Dr Douglas Donald Currie Howat

10/01/1920 to 15/11/2006

Place of birth: Denholm, Scottish Borders

Nationality: British

CRN: 504834

Education and qualifications

General education

Dulwich College, London taking 1st MB Examination from school, winning a scholarship to study medicine in London at King’s College (1938-40) and St George’s Hospital Medical School (1940-3).

Primary medical qualification(s)

MBBS, London, 1943

Initial Fellowship and type

FFARCS by Election

Year of Fellowship


Other qualification(s)

DA(RCP&S), 1946

Professional life and career

Postgraduate career

After house officer posts in Wimbledon and Slough he started his anaesthetic career as SHO at St George’s Hospital. Passed the DA in 1946 and joined the RAF, serving at Cosford before being demobbed in 1948 and returning to a Senior Registrar post at St George’s and Brompton Hospitals.

First consultant post, at a TB hospital in Nottingham, did not appeal and he returned south, initially to Woolwich, Lewisham & Maidstone before settling at St George’s, also working at the Royal Masonic Hospital, and eventually retiring in 1984.
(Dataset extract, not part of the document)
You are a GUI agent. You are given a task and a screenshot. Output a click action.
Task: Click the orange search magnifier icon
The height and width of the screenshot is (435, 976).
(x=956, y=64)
Professional interests and activities

On return to St George’s he helped Charles Drew set up the first cardiac surgery unit, later working with Sir Rodney Smith in complex biliary and pancreatic surgery. He was chairman of the Regional Postgraduate Committee, and served the organisations of the specialty: President of the Section of Anaesthetics, RSM (1976-7); Treasurer, AAGBI (1969-74), Vice-President (1974-6) and Honorary Member (1986); for the Faculty he was Regional Adviser, Fellowship Examiner, Elected Board member (1967), Hewitt Lecturer (1977) and Vice-Dean (1979-81). Elected FRCSEng in 1984, he studied medical history after retirement: President of the History of Anaesthesia Society (1993-4).

Proficiency in foreign languages (see below) led to involvement in European affairs at an important time: in 1966 he worked with members of the RCP to advise on the implications of joining the then European Economic Community, and in 1973 was appointed to represent British anaesthetists on the Council of the European Union of Medical Specialists and chair the Anaesthetic Monospecialists Committee. He was deeply involved in the formation of the European Academy and chaired the Executive Committee of the World Federation of Societies of Anaesthesiology, also serving as its Vice-President (1993-4). He lectured extensively in Europe and the USA, and published widely.
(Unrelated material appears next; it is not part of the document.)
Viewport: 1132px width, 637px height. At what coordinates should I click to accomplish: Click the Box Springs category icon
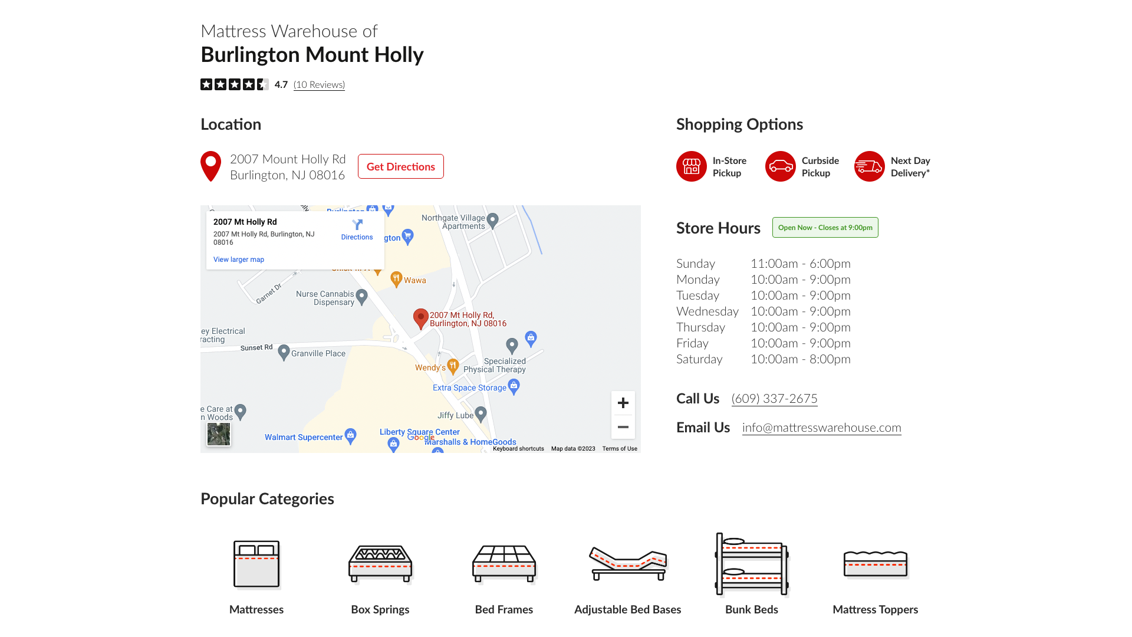coord(380,564)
Other biographical information

Born when his father was a GP in the Scottish Borders, the family soon moved to London via a short stay in Bradford. Considered a ‘swot’ and a ‘loner’ at school, he was a voracious reader throughout his life and enjoyed long journeys by himself by cycle or on foot.
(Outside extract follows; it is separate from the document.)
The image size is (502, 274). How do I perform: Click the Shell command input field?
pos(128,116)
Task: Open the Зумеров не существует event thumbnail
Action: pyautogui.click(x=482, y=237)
He met his wife, Joan Overhall, when she was also at King’s College, but reading languages.They had three children, Catherine (1944), David (1946) & Michael (1947), and Joan was a major influence on his professional life. It was she who insisted that he, as well as the children, studied the languages which were so important to his overseas activities, and when he became AAGBI Treasurer the nomination was for “Dr and Mrs Howat”!

Douglas was adept at establishing rapport with all sorts of people and was the man to send when diplomacy was needed, being completely imperturbable. As happy doing the mundane as the prestigious chores of his various posts, he never forgot that the care of his patients and liaison with surgeons were the primary duties of an anaesthetist, this perhaps being why, while he he held many offices, there were fewer Presidencies.

Author and sources

Author: Dr Aileen K Adams (2016)

Sources and any other comments: Lives of Fellows of the Faculty document (the self-completed ‘Boulton’ form) from 1988. Discussions with Mrs Catherine Sauzer (daughter) in 2006.